**Exercise requirements**
Keep to one stretch of the data below, the lines from the one with "Task: Click the thumbs-down Dissatisfied icon" up to and including the one with "Toggle the sound", and return that stretch exactly.

**Records shown**
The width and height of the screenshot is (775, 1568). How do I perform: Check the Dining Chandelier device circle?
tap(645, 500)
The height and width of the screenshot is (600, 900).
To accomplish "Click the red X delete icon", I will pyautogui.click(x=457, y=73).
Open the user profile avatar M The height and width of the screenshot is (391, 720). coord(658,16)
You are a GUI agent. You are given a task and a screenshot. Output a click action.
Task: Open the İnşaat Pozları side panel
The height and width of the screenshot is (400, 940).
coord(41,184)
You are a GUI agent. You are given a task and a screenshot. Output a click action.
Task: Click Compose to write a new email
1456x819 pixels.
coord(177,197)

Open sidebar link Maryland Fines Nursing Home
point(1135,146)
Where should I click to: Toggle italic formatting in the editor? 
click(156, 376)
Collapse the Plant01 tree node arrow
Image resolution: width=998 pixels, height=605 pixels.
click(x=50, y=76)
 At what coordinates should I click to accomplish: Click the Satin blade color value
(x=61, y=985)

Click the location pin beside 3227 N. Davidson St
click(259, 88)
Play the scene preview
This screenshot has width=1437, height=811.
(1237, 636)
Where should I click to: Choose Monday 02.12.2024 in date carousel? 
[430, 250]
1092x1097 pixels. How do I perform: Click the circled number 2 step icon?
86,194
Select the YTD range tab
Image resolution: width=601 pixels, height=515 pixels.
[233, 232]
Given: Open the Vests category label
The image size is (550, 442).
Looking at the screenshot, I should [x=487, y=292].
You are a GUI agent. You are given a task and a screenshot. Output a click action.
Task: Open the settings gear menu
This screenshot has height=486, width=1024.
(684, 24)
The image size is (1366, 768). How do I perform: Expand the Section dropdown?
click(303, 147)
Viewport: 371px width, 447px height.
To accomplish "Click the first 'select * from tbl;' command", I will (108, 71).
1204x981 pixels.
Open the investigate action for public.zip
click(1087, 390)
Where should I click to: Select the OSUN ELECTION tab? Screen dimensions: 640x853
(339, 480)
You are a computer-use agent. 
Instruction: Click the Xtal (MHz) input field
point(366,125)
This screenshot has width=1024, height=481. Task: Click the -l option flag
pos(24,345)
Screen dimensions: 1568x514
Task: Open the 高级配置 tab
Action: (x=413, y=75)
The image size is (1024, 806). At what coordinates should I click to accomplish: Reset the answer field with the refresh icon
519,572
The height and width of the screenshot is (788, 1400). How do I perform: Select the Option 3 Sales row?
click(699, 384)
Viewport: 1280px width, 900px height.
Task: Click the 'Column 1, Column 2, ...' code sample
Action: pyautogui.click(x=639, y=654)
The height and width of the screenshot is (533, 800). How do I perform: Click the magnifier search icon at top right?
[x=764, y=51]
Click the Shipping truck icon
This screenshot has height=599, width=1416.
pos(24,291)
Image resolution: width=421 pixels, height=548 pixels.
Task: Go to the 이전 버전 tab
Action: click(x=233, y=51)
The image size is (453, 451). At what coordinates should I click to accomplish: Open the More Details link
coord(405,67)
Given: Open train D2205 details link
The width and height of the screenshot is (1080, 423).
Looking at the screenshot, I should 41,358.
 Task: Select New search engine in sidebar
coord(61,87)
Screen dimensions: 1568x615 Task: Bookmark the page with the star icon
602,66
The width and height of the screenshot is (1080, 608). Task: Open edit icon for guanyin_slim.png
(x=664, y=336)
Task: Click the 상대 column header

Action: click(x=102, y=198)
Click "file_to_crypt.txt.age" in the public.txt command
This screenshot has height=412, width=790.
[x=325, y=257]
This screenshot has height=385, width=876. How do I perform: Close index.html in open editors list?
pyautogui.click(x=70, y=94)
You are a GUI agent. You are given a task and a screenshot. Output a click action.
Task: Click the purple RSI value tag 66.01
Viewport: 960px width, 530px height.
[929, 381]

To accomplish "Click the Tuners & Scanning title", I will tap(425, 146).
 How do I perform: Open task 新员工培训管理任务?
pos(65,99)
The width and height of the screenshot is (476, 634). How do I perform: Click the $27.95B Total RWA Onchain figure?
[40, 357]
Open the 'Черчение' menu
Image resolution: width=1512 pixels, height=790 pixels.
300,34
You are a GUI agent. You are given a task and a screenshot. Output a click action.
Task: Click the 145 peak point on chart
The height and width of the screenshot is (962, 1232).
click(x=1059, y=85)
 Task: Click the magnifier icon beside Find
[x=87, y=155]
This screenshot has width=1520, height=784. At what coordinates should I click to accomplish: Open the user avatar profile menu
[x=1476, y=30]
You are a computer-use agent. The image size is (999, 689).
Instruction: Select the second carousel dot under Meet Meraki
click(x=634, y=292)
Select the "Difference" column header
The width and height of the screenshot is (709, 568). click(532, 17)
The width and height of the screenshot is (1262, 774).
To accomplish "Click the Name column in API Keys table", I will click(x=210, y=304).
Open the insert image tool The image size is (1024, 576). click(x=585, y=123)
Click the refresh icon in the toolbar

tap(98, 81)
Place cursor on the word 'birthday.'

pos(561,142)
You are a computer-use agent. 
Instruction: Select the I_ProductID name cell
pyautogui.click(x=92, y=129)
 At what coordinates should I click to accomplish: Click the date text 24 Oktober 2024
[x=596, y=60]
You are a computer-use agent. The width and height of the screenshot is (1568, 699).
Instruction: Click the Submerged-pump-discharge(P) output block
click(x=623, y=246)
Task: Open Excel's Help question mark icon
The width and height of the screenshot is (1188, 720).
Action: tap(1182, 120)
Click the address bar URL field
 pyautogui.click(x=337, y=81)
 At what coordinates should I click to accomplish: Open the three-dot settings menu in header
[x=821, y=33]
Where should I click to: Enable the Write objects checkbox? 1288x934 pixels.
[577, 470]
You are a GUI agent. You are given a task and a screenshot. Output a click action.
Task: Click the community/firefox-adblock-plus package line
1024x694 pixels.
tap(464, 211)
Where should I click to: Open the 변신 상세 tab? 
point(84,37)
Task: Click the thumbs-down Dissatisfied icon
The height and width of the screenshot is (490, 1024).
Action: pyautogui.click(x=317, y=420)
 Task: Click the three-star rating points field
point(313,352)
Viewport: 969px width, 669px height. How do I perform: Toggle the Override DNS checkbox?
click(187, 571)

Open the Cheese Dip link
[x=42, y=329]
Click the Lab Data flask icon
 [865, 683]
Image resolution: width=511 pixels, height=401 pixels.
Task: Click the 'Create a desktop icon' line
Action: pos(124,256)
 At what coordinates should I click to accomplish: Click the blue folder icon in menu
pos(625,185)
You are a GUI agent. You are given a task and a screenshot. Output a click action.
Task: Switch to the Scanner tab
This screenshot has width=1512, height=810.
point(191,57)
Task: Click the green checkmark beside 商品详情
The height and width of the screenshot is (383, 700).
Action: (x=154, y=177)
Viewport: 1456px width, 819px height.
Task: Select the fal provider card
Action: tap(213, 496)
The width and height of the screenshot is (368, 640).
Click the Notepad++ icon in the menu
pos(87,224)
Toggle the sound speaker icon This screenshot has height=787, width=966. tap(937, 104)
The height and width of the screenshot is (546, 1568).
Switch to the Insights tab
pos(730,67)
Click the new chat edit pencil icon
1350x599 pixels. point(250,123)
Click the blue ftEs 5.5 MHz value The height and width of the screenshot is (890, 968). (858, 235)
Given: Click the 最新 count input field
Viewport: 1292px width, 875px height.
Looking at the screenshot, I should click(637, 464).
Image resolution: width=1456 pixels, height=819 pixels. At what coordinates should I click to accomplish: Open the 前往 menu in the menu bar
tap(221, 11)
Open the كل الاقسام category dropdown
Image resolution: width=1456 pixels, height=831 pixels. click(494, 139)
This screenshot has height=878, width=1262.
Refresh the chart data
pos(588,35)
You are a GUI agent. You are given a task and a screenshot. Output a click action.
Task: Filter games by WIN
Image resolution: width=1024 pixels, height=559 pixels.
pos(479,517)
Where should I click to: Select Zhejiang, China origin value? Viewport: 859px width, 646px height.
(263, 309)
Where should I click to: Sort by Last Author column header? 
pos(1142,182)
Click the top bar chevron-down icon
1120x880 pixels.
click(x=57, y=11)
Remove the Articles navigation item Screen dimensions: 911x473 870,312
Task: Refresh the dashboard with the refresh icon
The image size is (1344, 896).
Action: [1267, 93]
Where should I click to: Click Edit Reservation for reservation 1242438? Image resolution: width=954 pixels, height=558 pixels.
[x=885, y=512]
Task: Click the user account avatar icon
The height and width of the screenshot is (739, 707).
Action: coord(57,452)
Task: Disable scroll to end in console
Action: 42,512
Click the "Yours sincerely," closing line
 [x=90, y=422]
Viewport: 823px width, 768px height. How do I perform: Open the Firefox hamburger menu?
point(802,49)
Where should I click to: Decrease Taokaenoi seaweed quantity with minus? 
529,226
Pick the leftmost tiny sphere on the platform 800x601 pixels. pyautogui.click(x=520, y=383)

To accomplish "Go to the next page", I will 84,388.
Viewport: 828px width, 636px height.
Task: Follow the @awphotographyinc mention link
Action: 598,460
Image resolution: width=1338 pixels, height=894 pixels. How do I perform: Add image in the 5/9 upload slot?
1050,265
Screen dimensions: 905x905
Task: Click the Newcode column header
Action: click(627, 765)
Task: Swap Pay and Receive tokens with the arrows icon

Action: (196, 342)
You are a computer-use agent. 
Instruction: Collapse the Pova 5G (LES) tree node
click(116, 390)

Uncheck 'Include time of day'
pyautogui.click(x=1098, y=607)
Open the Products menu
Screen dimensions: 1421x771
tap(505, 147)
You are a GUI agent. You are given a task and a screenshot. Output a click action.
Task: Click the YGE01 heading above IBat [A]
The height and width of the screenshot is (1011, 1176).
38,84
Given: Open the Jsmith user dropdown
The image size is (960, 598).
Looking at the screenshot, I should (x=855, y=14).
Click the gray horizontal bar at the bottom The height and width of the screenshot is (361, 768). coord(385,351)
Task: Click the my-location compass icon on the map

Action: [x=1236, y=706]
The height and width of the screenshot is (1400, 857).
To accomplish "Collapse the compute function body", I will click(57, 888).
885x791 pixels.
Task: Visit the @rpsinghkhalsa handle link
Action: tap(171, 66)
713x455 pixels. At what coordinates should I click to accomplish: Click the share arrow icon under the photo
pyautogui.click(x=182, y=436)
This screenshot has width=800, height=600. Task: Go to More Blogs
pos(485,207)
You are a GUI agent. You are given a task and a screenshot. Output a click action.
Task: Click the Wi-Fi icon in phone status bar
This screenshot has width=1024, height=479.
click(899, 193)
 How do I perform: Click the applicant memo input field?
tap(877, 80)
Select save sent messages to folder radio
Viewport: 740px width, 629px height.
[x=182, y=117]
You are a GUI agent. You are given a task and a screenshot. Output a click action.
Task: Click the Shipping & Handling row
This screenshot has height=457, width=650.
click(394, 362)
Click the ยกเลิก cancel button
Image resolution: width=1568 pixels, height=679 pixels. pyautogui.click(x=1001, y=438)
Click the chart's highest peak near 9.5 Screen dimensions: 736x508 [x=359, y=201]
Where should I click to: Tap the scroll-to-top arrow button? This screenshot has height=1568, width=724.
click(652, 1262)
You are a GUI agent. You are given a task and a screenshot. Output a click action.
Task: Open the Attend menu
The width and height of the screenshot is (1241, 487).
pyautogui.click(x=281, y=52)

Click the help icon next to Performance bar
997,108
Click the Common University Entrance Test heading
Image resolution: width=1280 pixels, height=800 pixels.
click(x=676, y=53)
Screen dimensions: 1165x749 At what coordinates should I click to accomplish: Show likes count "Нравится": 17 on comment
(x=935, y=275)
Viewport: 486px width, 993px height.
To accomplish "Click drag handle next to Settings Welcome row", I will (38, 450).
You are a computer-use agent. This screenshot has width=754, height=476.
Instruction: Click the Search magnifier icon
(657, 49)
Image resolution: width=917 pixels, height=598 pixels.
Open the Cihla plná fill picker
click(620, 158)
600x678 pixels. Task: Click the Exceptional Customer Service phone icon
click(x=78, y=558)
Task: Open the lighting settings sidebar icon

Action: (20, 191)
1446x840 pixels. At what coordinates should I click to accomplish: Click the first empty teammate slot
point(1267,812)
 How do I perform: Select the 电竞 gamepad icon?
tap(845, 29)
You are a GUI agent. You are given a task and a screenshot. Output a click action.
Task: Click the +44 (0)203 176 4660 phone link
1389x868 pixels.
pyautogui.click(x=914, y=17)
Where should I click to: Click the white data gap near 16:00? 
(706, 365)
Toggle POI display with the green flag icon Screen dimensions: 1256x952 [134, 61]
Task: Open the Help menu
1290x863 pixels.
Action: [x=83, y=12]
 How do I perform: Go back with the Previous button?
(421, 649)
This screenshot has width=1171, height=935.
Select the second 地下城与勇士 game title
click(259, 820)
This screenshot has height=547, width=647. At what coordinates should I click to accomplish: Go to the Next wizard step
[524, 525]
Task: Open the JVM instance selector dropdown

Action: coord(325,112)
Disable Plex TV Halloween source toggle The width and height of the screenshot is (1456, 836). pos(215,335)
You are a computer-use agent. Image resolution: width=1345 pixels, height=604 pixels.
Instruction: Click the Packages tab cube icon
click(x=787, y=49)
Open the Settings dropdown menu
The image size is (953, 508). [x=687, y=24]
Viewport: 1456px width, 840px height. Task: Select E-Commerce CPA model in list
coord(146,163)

**Output**
Task: Click the thumbs-down Dissatisfied icon
The height and width of the screenshot is (490, 1024).
Action: pyautogui.click(x=317, y=420)
 Task: Click the three-star rating points field
point(313,352)
Viewport: 969px width, 669px height. How do I perform: Toggle the Override DNS checkbox?
click(187, 571)

Open the Cheese Dip link
[x=42, y=329]
Click the Lab Data flask icon
 [865, 683]
Image resolution: width=511 pixels, height=401 pixels.
Task: Click the 'Create a desktop icon' line
Action: pos(124,256)
 At what coordinates should I click to accomplish: Click the blue folder icon in menu
pos(625,185)
You are a GUI agent. You are given a task and a screenshot. Output a click action.
Task: Switch to the Scanner tab
This screenshot has width=1512, height=810.
point(191,57)
Task: Click the green checkmark beside 商品详情
The height and width of the screenshot is (383, 700).
Action: (x=154, y=177)
Viewport: 1456px width, 819px height.
Task: Select the fal provider card
Action: tap(213, 496)
The width and height of the screenshot is (368, 640).
Click the Notepad++ icon in the menu
pos(87,224)
Toggle the sound speaker icon This screenshot has height=787, width=966. tap(937, 104)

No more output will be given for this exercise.